General Motors safety chief Jeff Boyer says that just 47,000 cars so far have gotten new ignition switches among the 2.19 million cars recalled in the U.S. for a potentially deadly switch flaw.
But he says the production of the repair components now is zooming at supplier Delphi, and the pace of recall repairs will rise dramatically. In a rare interview, the newly appointed Global Vehicle Safety vice president tells USA TODAY that hundreds of thousands of repair kits are en route to dealers.
The company estimates 1 million kits will be on hand in August and that Delphi will have supplied enough to fix all the recall cars by the end of October. GM isn’t promising to have all the cars fixed by then, partly because it must depend on owners to bring in their cars for the repair, which takes 60 to 90 minutes.
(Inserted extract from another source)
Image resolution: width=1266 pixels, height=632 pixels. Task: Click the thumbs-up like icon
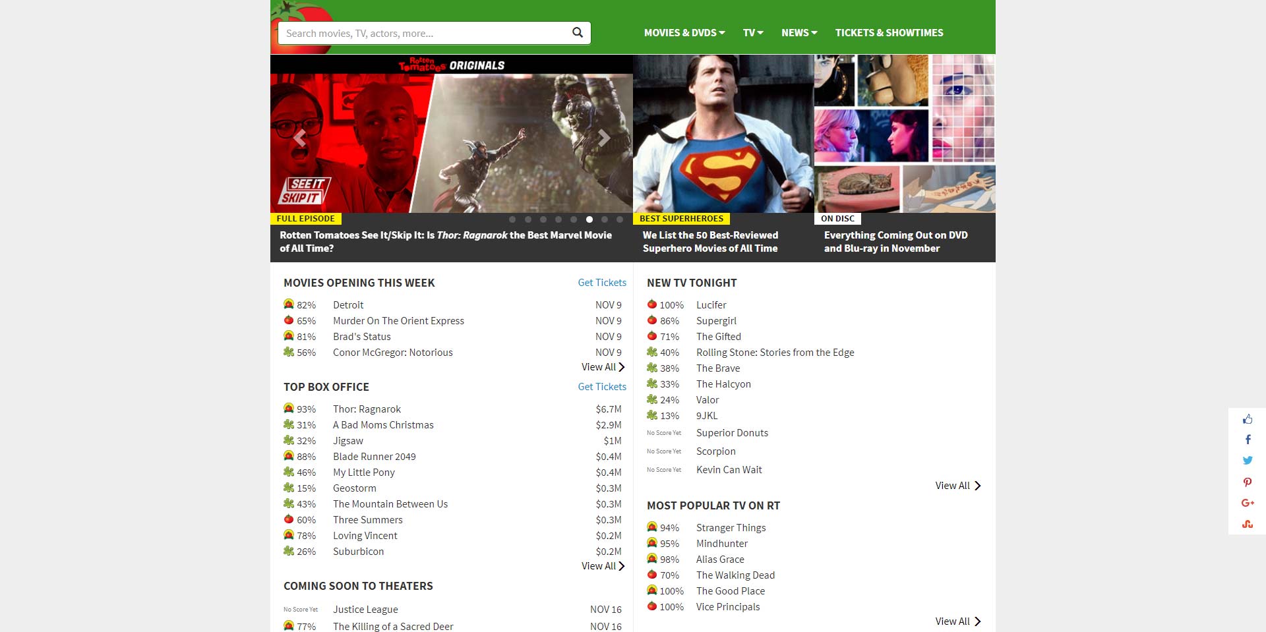point(1248,418)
Boyer, 58, has the hottest seat in the auto industry. The senior GM engineer was appointed to the post in March by GM CEO Mary Barra and was made responsible for cleaning up on all potential recalls lurking within the big company. The more and faster the recalls, the better he’s doing his job.
GM’s recall tally so far this year: a staggering 13.79 million U.S. cars.
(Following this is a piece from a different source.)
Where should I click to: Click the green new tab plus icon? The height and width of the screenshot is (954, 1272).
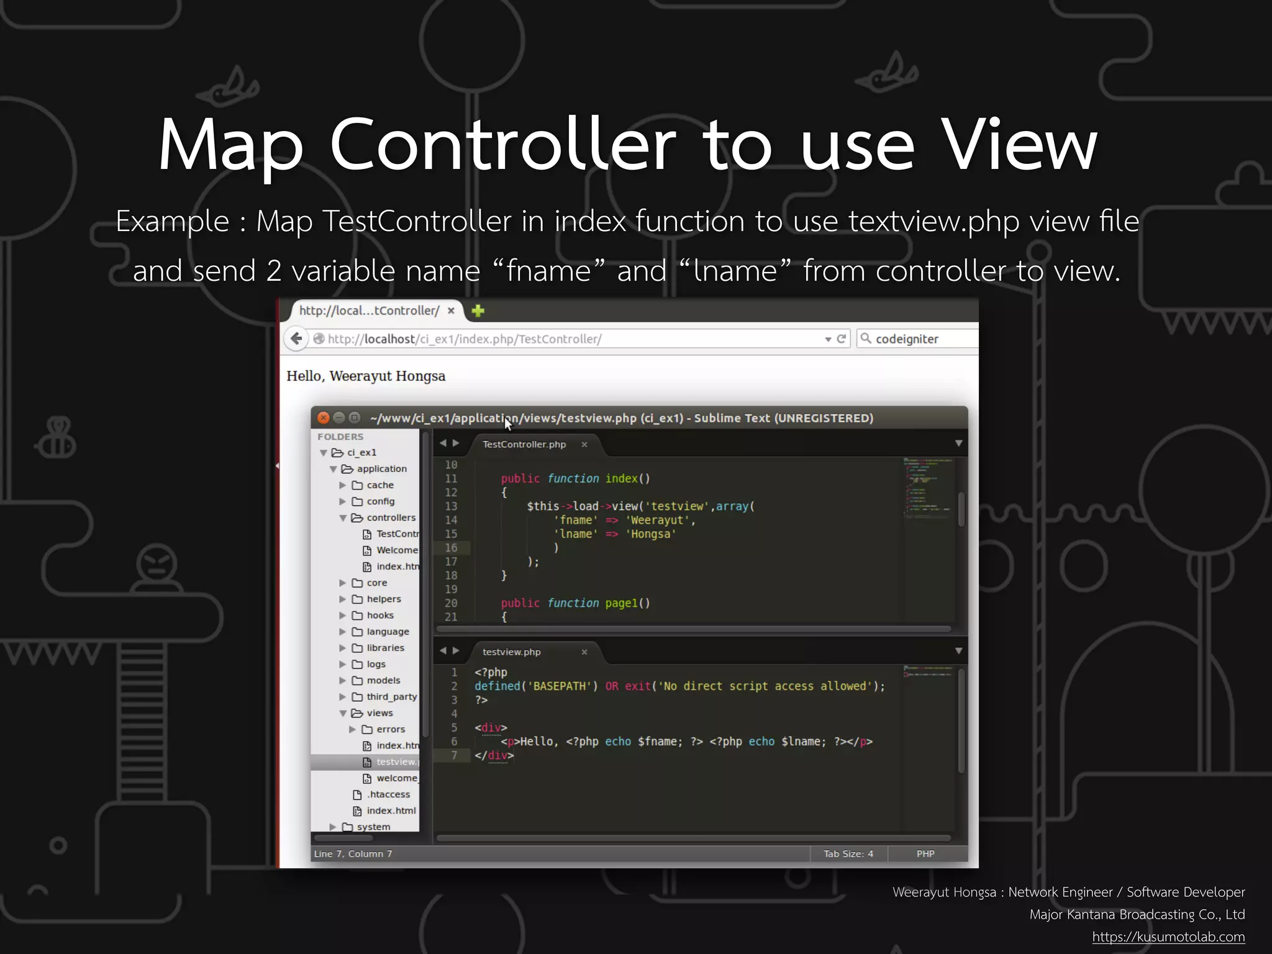pyautogui.click(x=478, y=311)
“We’re making some big changes in our overall vehicle-recall process,” Boyer says, “resulting in a larger than normal number of recalls. … We’ve redoubled our efforts to go back and expedite matters currently under review.”
GM no longer waits for definitive analyses of potential flaws and is acting “very promptly” if a problem appears to “present an unreasonable risk to safety,” Boyer says.
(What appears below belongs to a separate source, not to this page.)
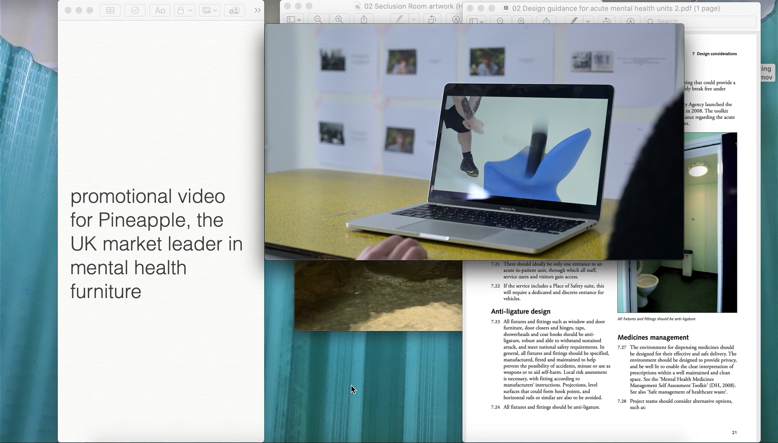Insert a table in Notes
778x443 pixels.
[110, 11]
A staff of about 55 data-miners culls everything from GM’s own reports to complaints on social media to find possible problems, he says.
This week alone, GM announced six recalls for 2.6 million U.S. vehicles involving safety belts, air bags, engine and dashboard fires and transmission cables.
The recent flurry of recalls could persist into mid-summer and could include cars previously recalled for other issues, Barclays analyst Brian Johnson wrote in a research note to clients Thursday, citing a conversation he had with GM product development chief Mark Reuss.
“This will increase the frequency of recalls, but will reduce the total number of vehicles recalled,” Johnson wrote.
Boyer’s job was created specifically to prevent a repeat of the ignition switch scandal. GM documents show references began in 2001 to ignition switches inadvertently moving out of “run,” which shuts off the engine, kills power assist to steering and brakes and disables air bags. But the recall of older Saturn Ion, Chevrolet Cobalt and other small cars only came this year.
The government fined GM the maximum $35 million and imposed “unprecedented oversight” for delay of that recall, linked to 12 deaths in the U.S. and one in Canada.
Boyer: “The ignition recall has lead us to re-examine all parts of our business.”